» Tasks to perform:
• 1. Answer from the article on a second stock market crash:
(a) Which index does the article say is close to dipping below 6,000 again?
(b) In which month does the article expect the shock of disappearing jobs to be felt, and what ends then?
(c) According to the article, what really turbo-charges long-term returns?
• 2. Translate this sentence from the article on a second stock market crash into Spanish: "History shows that in a bear market you often get more than one crash."
• 3. Pick up the article on a second stock market crash after its last sentence and continue it for a paragraph or two.

Start of Text

Investors are feeling anxious as they worry about the prospects of a next stock market crash. A second wave of Covid-19 appears to be washing across Europe before the first one has even passed. The FTSE 100 is perilously close to dipping below 6,000 again. Should you be worried?
The pandemic has triggered a massive economic shock. We’re living through the fastest GDP contraction in history.
History shows that in a bear market you often get more than one crash. It happened during the financial crisis in 2008. Investors were just beginning to relax when along came stock market crash part 2.
The FTSE 100 could fall further
It could happen again. Millions of jobs are disappearing. The shock will be felt in October, when government furlough schemes end. If that combines with an upsurge in infections, sentiment could crash and the stock market may follow.
At the Motley Fool, we believe a crash is the ideal time to trawl the stock market for bargain shares. You can pick up top FTSE 100 stocks at bargain prices, as good companies get sold along with the bad.
This leads to a tricky question though. If a crash is a good time to buy shares, should you hold off until the market falls again?
If only if it were so easy. The big problem is that a stock market crash is almost impossible to predict. If you hang around waiting for one, you could be waiting years. During that time, share prices could rise higher and higher, leaving you cooling your heels on the sidelines.
Don’t wait for stock market crash 2
Also, you won’t earn any dividends in that time, and this is what really turbo-charges your long-term returns.

End of Text
Start of Data for review

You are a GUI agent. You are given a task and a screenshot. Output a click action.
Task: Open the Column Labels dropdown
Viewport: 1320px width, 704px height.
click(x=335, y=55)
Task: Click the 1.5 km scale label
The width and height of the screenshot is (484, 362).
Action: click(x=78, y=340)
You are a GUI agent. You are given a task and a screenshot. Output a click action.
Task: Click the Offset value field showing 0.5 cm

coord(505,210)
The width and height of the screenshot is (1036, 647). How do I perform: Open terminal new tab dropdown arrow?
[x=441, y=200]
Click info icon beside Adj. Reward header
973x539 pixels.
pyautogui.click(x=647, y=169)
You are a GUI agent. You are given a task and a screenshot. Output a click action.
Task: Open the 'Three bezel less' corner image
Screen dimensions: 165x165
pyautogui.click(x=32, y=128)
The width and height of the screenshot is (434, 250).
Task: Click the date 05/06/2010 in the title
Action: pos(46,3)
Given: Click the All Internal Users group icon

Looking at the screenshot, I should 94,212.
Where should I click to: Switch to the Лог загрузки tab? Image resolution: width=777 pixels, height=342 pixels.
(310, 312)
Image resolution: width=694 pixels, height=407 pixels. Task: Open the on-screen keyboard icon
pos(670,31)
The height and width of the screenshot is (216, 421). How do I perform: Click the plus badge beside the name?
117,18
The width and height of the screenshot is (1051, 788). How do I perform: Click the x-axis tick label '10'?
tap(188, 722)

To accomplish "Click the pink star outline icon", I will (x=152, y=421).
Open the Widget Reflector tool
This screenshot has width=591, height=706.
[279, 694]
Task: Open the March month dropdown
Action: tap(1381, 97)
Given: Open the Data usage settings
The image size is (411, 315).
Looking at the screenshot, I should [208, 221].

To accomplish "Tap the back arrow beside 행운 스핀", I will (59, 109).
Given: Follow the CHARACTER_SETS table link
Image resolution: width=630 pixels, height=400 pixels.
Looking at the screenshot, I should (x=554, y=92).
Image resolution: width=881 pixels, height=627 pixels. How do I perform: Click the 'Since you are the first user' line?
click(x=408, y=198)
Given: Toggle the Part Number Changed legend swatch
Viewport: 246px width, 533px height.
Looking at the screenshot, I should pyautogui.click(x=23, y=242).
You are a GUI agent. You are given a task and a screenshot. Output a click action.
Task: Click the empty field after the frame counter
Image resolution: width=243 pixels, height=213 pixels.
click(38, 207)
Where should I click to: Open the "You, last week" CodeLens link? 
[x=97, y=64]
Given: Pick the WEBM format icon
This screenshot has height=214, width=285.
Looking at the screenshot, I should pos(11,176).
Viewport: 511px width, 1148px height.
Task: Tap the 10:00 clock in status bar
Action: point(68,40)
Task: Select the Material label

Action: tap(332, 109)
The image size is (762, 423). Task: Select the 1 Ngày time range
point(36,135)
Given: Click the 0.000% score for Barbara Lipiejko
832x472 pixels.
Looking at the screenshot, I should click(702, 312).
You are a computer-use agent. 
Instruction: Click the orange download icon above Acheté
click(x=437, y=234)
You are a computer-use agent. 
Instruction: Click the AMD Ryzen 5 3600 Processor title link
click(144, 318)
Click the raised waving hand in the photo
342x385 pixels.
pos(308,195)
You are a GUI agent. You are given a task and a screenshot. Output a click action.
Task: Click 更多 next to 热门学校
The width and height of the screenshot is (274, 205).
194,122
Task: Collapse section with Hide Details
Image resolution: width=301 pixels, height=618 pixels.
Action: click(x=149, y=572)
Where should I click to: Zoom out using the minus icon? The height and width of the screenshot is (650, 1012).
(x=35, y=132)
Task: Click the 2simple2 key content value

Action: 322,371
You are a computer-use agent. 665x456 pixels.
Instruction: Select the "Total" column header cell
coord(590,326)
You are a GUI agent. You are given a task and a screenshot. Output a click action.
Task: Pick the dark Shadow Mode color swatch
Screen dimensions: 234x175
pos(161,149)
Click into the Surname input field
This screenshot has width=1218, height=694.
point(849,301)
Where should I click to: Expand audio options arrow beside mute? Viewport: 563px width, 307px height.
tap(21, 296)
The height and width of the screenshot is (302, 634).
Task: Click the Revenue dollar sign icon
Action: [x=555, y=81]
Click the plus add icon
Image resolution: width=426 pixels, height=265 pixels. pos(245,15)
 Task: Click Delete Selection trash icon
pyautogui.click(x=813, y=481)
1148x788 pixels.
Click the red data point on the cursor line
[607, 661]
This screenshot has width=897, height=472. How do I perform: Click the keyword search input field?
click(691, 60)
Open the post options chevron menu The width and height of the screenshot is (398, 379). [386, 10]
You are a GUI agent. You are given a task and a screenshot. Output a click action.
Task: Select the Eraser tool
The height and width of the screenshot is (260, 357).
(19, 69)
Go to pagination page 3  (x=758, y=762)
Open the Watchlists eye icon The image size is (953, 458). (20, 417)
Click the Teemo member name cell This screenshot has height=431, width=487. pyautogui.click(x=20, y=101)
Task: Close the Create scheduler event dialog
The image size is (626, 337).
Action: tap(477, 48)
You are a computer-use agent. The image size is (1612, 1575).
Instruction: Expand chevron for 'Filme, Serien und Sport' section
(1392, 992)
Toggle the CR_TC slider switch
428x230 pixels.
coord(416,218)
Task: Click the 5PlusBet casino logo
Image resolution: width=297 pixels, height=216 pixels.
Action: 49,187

End of Data for review

» Per-task answers:
• 1.
(a) The FTSE 100.
(b) October, when government furlough schemes end.
(c) Dividends.

• 2. La historia demuestra que, en un mercado bajista, a menudo se produce más de una caída.

• 3.
Buying in the middle of a stock market crash is also fraught. As we saw in March, many people held off, expecting share prices to go lower and lower. The truth is that you’ll never time the bottom of the market perfectly.
I think the best thing you can do right now is feed money into the market, whenever you have a little to spare. Remember, the FTSE 100 is more than 20% below its January peak of 7,674. So you’re already buying shares at bargain prices today.
Many stocks have fallen more than 50% in the stock market crash so you may be getting an even bigger discount. I’d look for companies with strong balance sheets, steady revenues, loyal customers, and minimal debt. That should give them the strength to survive whatever the pandemic throws at us, and ultimately benefit from the recovery. A dividend at some point would also be nice.
I would go shopping for bargain shares today. If the stock market crashes again, I would buy more shares at the new lower price.
Then stay invested for the long term and reinvest all your dividends. That will build the wealth you need to get rich and retire early.